Ohio prisons director Gary Mohr is concerned that a package of prison reforms passed in 2011 have so far failed to achieve their goal of reducing the number of prisoners.
Director Mohr in an interview with members of the Northeast Ohio Media Group and Plain Dealer editorial boards, said “some aspects of that law, which was Senate Bill 86, haven’t worked – such as risk-reduction sentencing, which allows the release of certain prisoners who complete treatment and programming while incarcerated.While about 50,000 people have been sent to prison in the state since the new law took effect, Mohr said, risk-reduction sentencing has been used in less than 400 cases.

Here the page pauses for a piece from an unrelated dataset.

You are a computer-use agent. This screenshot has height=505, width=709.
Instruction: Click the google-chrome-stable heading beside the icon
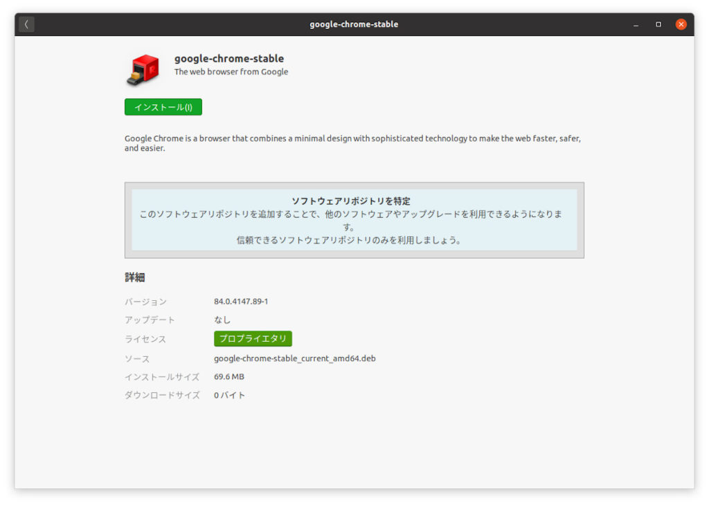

“There’s something wrong with it,” Mohr said. “It’s wrong or we haven’t communicated it well enough (to judges)”. Risk-Reduction Sentencing allows judges to issue what are called “risk-reduction” sentences. That means if inmates have a good record in prison and participate in programs, they qualify to get out early. As described in an ACLU article on the Ohio dilemma, “Why did things turn out this way? The short answer is that the bill’s provisions haven’t had the impact that lawmakers expected because its provisions aren’t being fully utilized.”
Interestingly, last year we reported on the conflict between Ohio judges and the Corrections Department’s interest in keeping less serious offenders out of prison (“Judges Upset at Ohio Prisons for Rejecting Commitments”). At the time we were reporting a different aspect of the Reform Package, a section that would prohibit the court from sending non-serious first offenders to prison, if rejected by the Corrections Department. Some judges bridled at what they saw as a loss of sentencing discretion.
The issue is very much the same. And it it exists across the nation. Judges reluctant to use new discretionary powers to keep offenders out of prison or to release them early under new statuary authority. Whether its California judges sentencing offenders to straight jail terms on prison sentences (rather than jail and community supervision), or Ohio judges refusal to use their discretion to keep non-violent offenders out of prison, Judges are reluctant to use scientific evidence-based risk assessments in sentencing non-violent offenders to non-prison sentences.
For the first time in decades, the legislatures, governors, and corrections agencies in a multitude of states are handing judges the tools to use their discretion to keep offenders out of prison and under community based supervision. The shame is that so few are willing to do so.